So you’ve decided to learn Arabic. Maybe you’ve already read our other post on learning Arabic. Now you need to set your strategy to determine how to learn Arabic. Well, you’re in the right place.
Learning any foreign languages requires some measure of discipline and practice. Of course, this requires a concerted strategy. With this in mind, here are my suggestions on how to learn Arabic:
Step 1) Start with the Arabic alphabet
Step 2) Pick up a few core words
Step 3) Expand to a few core phrases
Step 4) Make sure you enjoy yourself
Here’ a breakdown of how to go about each of these suggested steps on how to learn Arabic.

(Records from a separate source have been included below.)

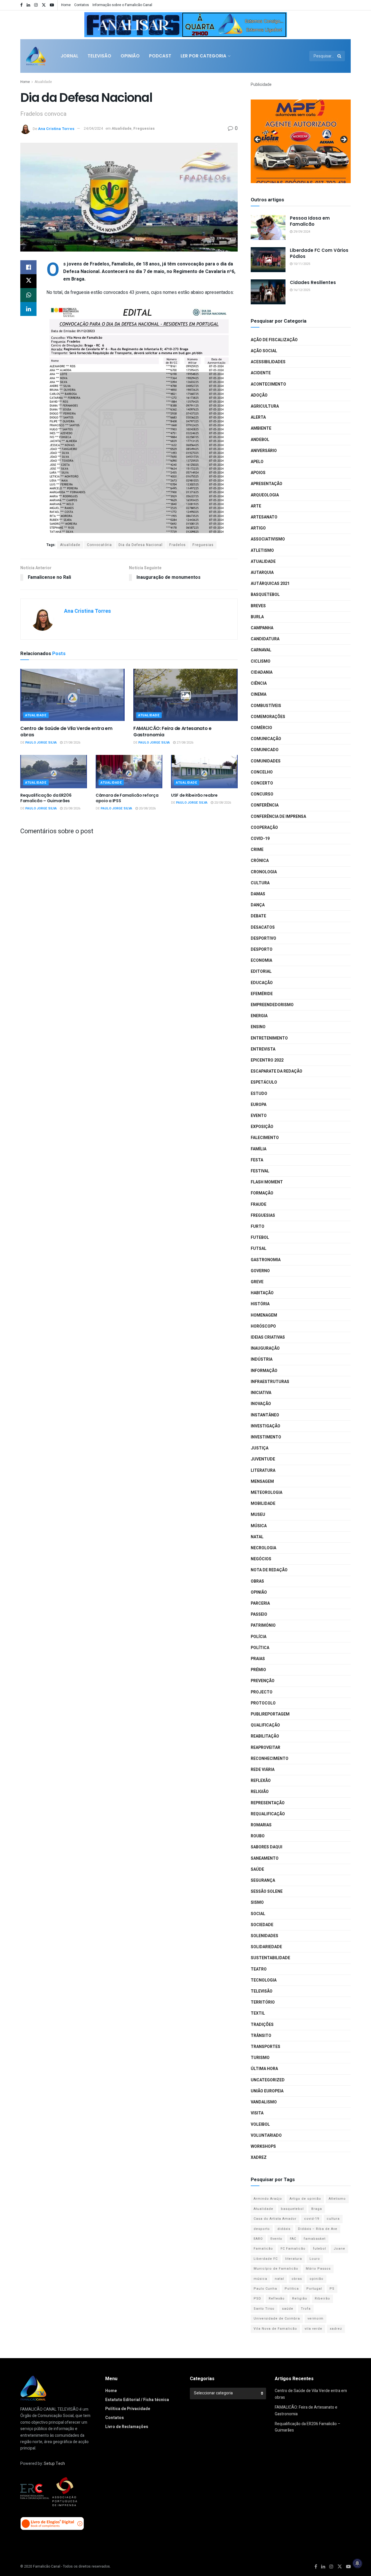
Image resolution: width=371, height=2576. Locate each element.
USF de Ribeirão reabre (194, 795)
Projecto (261, 1692)
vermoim (315, 2318)
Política (260, 1648)
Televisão (99, 56)
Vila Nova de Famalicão (275, 2328)
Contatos (81, 5)
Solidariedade (266, 1947)
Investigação (265, 1426)
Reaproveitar (265, 1748)
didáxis (283, 2228)
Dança (258, 905)
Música (259, 1526)
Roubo (258, 1836)
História (260, 1304)
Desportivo (263, 938)
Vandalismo (264, 2102)
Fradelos (177, 544)
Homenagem (264, 1315)
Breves (258, 606)
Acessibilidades (268, 362)
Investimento (266, 1437)
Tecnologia (264, 1980)
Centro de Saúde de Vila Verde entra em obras (66, 731)
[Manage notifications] (357, 2563)
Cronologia (264, 872)
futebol (319, 2248)
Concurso (262, 794)
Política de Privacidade (127, 2409)
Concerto (262, 783)
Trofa (306, 2308)
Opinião (130, 56)
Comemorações (268, 717)
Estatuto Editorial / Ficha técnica (137, 2400)
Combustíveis (266, 706)
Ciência (259, 683)
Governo (260, 1271)
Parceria (260, 1603)
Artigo (258, 528)
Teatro (259, 1969)
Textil (258, 2013)
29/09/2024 (301, 231)
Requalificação (268, 1814)
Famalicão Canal (46, 2566)
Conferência (265, 805)
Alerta (258, 417)
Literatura (263, 1470)
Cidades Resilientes (313, 282)
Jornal (69, 56)
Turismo (260, 2058)
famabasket (314, 2238)
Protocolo (263, 1703)
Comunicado (265, 750)
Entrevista (263, 1049)
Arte (256, 506)
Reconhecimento (269, 1759)
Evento (259, 1116)
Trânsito (261, 2036)
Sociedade (262, 1925)
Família (258, 1149)
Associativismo (268, 539)
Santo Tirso (264, 2308)
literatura (293, 2258)
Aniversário (264, 451)
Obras (257, 1581)
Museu (258, 1515)
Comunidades (266, 761)
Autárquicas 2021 (270, 584)
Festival (260, 1171)
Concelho (262, 772)
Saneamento (265, 1858)
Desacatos (263, 927)
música (260, 2278)
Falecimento (265, 1138)
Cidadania (261, 672)
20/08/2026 (147, 808)
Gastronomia (266, 1260)
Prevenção (262, 1681)
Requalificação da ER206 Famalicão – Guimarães (46, 798)
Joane (339, 2248)
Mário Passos (318, 2268)
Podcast (160, 56)
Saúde (257, 1869)
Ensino (258, 1027)
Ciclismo (260, 661)
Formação (262, 1193)
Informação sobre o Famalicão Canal (122, 5)
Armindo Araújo (268, 2198)
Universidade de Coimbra (277, 2318)
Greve (257, 1282)
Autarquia (262, 573)
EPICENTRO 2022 (267, 1060)
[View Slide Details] (185, 24)
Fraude (258, 1204)
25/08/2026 (71, 808)
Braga (316, 2208)
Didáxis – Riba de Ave (317, 2228)
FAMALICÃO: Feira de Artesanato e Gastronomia (172, 731)
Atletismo (262, 550)
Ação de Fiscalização (274, 340)
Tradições (262, 2025)
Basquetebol (265, 595)
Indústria (261, 1359)
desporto (262, 2228)
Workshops (263, 2146)
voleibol (260, 2124)
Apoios (258, 473)
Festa (257, 1160)
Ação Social (264, 351)
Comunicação (266, 739)
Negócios (261, 1559)
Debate (258, 916)
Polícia (258, 1637)
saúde (287, 2308)
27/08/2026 (71, 742)
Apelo (257, 462)
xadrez (336, 2328)
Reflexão (261, 1781)
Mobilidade (263, 1504)
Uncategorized (268, 2080)
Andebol (260, 440)
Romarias (261, 1825)
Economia (261, 960)
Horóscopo (263, 1326)
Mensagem (262, 1481)
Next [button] (279, 23)
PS (332, 2288)
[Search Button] (339, 56)
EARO (258, 2238)
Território (263, 2002)
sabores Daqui (266, 1847)
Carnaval (261, 650)
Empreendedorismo (272, 1005)
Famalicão (263, 2248)
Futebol (260, 1237)
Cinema (258, 694)
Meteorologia (266, 1492)
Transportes (265, 2047)
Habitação (262, 1293)
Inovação (261, 1404)
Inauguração (265, 1348)
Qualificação (265, 1725)
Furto (257, 1226)
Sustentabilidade (270, 1958)
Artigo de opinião (305, 2198)
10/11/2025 (301, 263)
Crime (257, 850)
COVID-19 (260, 839)
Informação (264, 1371)
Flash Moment (267, 1182)
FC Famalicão (293, 2248)
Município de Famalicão (276, 2268)
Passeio (259, 1614)
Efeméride (262, 994)
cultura (333, 2218)
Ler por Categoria (203, 56)
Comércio (261, 728)
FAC (293, 2238)
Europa (258, 1105)
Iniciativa (261, 1393)
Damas (258, 894)
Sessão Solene (267, 1891)
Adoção (259, 395)
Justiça (259, 1448)
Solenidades (264, 1936)
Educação (262, 983)
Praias (258, 1659)
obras (297, 2278)
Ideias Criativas (268, 1337)
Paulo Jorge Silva (41, 742)
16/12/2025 (301, 290)
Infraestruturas (270, 1382)
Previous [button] (91, 23)
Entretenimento (269, 1038)
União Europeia (267, 2091)
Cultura (260, 883)
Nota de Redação (269, 1570)
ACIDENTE (261, 373)
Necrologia (263, 1548)
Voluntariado (266, 2135)
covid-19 (311, 2218)
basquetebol (292, 2208)
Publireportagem (270, 1714)
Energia (259, 1016)
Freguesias (144, 128)
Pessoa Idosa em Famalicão (310, 221)
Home (66, 5)
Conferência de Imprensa (278, 817)
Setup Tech (54, 2464)
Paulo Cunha (265, 2288)
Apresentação (266, 484)
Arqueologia (265, 495)
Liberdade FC (266, 2258)
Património (263, 1625)
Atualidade (43, 81)
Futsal (258, 1248)
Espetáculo (264, 1082)
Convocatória (99, 544)
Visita (257, 2113)
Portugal (314, 2288)
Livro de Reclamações (126, 2427)
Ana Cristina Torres (56, 128)
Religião (260, 1792)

Start with the Arabic alphabet: Arabic has a very beautiful and unique alphabet. Some might even call it intimidating. We don’t think it’s so challenging, and we have a pretty easy to read post here if you want to learn the Arabic alphabet.

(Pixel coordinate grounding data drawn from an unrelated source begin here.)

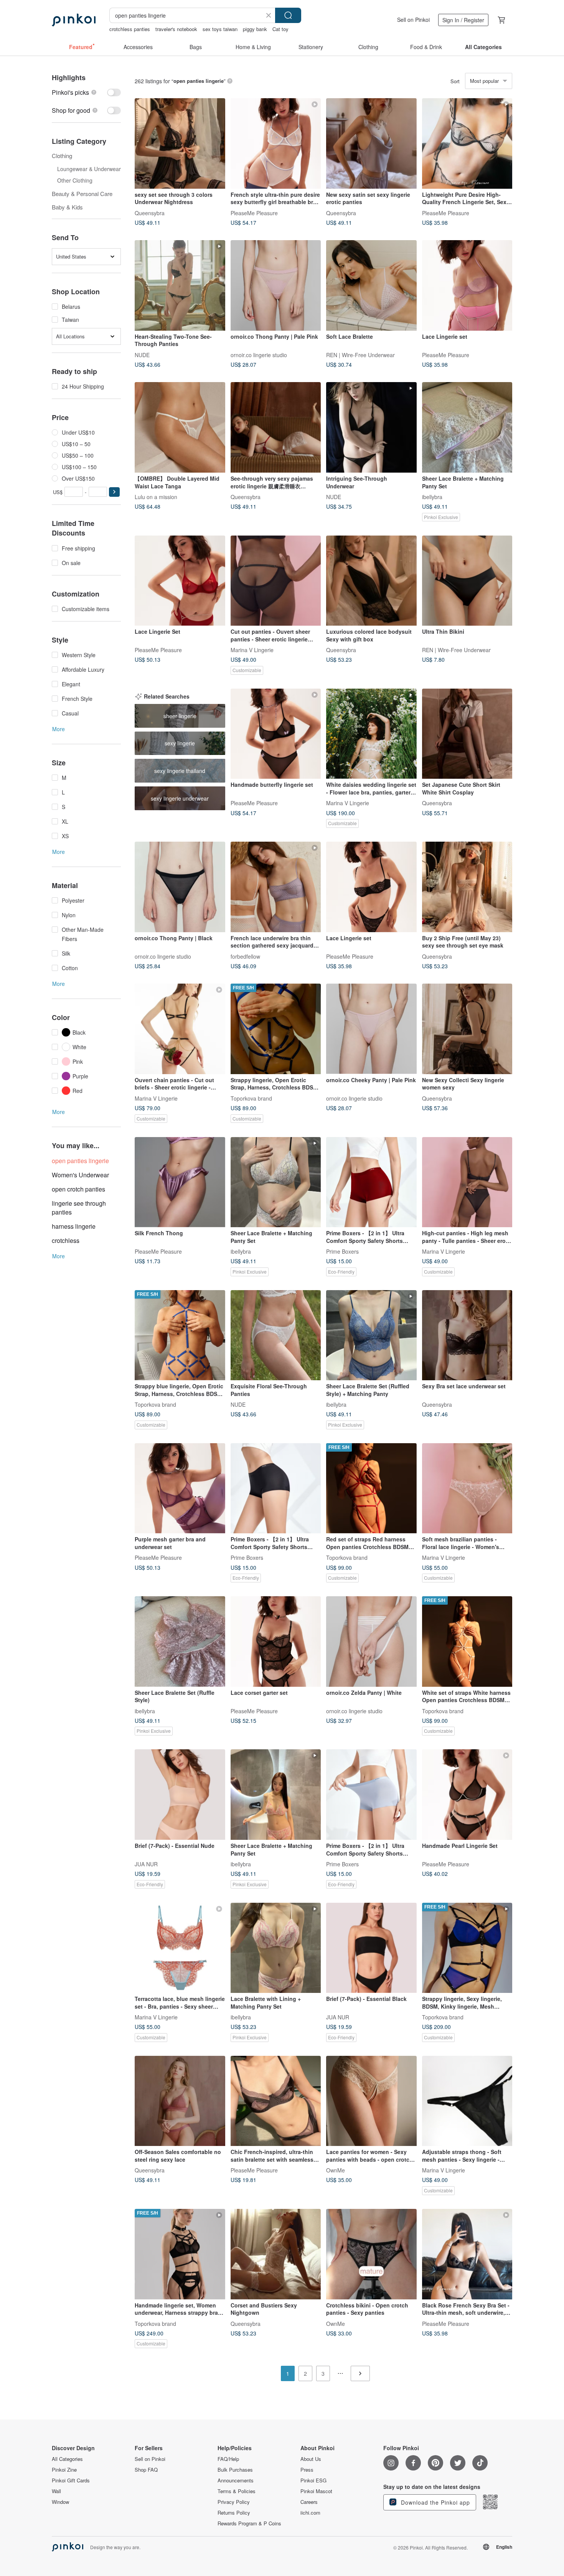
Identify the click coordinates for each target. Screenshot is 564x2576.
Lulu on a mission (156, 496)
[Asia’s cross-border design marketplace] (74, 20)
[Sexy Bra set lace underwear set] (467, 1335)
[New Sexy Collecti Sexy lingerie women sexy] (467, 1029)
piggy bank (255, 29)
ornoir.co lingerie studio (259, 354)
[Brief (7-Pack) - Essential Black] (371, 1948)
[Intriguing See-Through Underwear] (371, 427)
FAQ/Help (228, 2459)
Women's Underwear (80, 1174)
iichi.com (310, 2512)
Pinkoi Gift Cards (71, 2480)
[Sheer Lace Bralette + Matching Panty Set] (467, 427)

Pick up a few core words: Once you’ve learned the Arabic alphabet, your next step is to move on to a few core words. The exact words you chose will depend on why you’re learning Arabic (e.g. work, pleasure, etc..), but we’d suggest beginning with the basics like hello / good bye, personal pronouns (I, you, he, she, it), and a few basic verbs (want, need, have, wash, eat, sleep, play, work, etc…) For basic words like these, I usually suggest using Google Translate and using the speak out loud feature.
Expand to a few core phrases: Once you have some core vocabulary under your belt, if you’re really serious about how to learn Arabic, I’d suggest expanding to a few core phrases. There’s no need to go crazy here. Just pick any low-cost phrase book, and within the first few phrases, there are typically a few sections on “survival phrases”. I typically do not suggest using Google Translate for phrases. The reason is two-fold: Firstly, what you write in English may not commonly be said in Arabic. Secondly, for basic vocabulary, Google Translate is ok, but for more complex phrases, you might get some odd results.
Make sure you enjoy yourself: This is the most important step in the process. Whether you’re interested in how to learn Arabic for work or for pleasure, remember that the journey counts just as much as the destination. Also, it’s not about quantity (of words you know), but quality (of your ability to express yourself and be understood.)